*What is being asked:* Check every line of the records below for the string "will" and copy the ones that have it.

*Supplied records:*
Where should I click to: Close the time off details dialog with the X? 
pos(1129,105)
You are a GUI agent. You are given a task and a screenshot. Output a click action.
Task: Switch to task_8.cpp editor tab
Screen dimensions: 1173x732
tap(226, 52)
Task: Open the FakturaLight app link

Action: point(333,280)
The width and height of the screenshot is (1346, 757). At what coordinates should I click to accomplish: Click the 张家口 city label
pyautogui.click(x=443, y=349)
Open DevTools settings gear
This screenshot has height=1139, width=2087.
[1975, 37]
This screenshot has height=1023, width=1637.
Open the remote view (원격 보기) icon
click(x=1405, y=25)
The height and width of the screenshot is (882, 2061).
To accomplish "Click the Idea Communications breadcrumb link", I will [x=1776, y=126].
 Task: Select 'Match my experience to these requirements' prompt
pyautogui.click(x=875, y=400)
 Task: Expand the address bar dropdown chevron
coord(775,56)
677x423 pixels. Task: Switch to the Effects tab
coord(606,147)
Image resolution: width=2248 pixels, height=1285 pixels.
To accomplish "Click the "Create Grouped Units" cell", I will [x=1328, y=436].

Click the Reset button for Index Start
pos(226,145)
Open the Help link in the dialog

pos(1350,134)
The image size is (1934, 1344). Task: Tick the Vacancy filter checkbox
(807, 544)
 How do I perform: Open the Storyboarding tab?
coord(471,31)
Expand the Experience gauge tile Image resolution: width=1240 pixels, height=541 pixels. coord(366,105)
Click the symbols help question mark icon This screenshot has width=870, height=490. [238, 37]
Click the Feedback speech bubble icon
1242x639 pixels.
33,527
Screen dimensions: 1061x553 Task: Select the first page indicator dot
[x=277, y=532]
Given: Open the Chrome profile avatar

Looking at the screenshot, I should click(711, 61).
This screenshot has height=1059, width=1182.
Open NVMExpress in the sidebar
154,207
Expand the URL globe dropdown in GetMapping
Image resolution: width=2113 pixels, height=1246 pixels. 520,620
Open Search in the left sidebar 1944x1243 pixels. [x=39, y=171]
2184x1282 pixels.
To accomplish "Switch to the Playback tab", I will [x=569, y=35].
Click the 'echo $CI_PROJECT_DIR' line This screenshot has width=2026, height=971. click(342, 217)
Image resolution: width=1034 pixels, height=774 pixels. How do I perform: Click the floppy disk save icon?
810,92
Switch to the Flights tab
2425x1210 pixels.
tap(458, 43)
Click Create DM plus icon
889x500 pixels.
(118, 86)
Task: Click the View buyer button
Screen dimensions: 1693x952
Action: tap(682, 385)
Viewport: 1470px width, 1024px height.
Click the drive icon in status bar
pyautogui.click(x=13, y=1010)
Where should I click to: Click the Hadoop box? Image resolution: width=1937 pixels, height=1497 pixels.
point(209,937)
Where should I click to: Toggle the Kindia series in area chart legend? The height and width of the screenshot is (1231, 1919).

*Written response:*
To accomplish "Click the Idea Communications breadcrumb link", I will [x=1776, y=126].
To accomplish "Click the "Create Grouped Units" cell", I will [x=1328, y=436].
To accomplish "Switch to the Playback tab", I will [x=569, y=35].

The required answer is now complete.